The 77-year-old householder was inside her Meadow Close property at lunchtime on 8th August. She was watching her daughter and 18-month-old great-grandson play outside.
As they came inside, she glanced and saw neighbour Donald Campbell Lauchlin-Hirst, 60, staring from his home into the front garden before walking towards her address.
“She was unsurprisingly wondering what was going on,” prosecutor Tim Evans told Carlisle Crown Court. “He came up close to the window of her house. She noticed at that stage he had a knife in his hand and was brandishing it towards her, as if making some sort of threat.
“He appeared to be shouting something. She didn’t know what it was.”
The woman alerted her daughter, at which point Lauchlin-Hirst walked back into his home. “He came back out, across to her house, right up to the window and at that stage stuck up two fingers to the occupants of the house,” added Mr Evans.
“She was left feeling extremely shaken and upset, mostly in shock and didn’t expect anything to happen like that whilst in her own home.”
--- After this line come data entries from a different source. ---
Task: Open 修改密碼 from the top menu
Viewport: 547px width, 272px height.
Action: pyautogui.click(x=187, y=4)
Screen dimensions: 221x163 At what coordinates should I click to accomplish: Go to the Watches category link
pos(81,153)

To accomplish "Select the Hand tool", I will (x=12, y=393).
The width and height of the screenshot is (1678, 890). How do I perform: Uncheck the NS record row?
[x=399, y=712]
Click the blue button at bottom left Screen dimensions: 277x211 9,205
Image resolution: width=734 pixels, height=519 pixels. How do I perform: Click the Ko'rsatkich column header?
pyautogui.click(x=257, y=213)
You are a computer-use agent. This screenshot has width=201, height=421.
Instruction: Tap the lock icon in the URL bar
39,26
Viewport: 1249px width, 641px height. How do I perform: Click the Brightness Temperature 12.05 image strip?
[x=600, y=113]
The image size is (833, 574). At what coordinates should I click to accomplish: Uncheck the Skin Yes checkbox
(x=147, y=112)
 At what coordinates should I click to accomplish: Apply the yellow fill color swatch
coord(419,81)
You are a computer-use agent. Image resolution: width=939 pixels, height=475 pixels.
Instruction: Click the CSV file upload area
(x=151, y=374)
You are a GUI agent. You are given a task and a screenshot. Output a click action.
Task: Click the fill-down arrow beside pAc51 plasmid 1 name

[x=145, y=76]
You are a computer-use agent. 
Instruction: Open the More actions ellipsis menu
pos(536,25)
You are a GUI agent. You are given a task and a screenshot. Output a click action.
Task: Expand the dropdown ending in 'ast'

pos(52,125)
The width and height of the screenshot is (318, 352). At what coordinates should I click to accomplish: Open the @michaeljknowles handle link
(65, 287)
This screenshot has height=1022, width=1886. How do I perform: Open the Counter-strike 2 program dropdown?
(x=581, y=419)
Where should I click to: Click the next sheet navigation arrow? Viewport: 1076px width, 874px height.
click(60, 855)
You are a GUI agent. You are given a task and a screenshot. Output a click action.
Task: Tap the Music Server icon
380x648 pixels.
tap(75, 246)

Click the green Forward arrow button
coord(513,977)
An eyewitness and mental health worker who saw the incident from a distance believed Lauchlin-Hirst “appeared to be displaying mental health issues or alcohol problems around the time of the offending”.
His lawyer, Jeff Smith, said he had been prescribed a “cocktail of medication”. “At the time of the commission of this offence he concedes he had consumed alcohol that day. His mental state was confused and, to a great extent, paranoid,” said Mr Smith. “He very much regrets the commission of this offence.”
Lauchlin-Hirst, of Meadow Close, admitted illegal knife possession and a public order offence. After hearing he was receiving help for mental health issues, Recorder Lawrence McDonald suspended an 18-month jail term for two years, and ordered the defendant to complete a rehabilitation requirement.
“I just ask you to imagine the fear that the woman must feel seeing a physically large man brandishing a knife when she herself is elderly and no doubt somewhat frail because of her age,” said the judge. “The fear she must have felt for herself, her daughter and great grandson must have been intense.”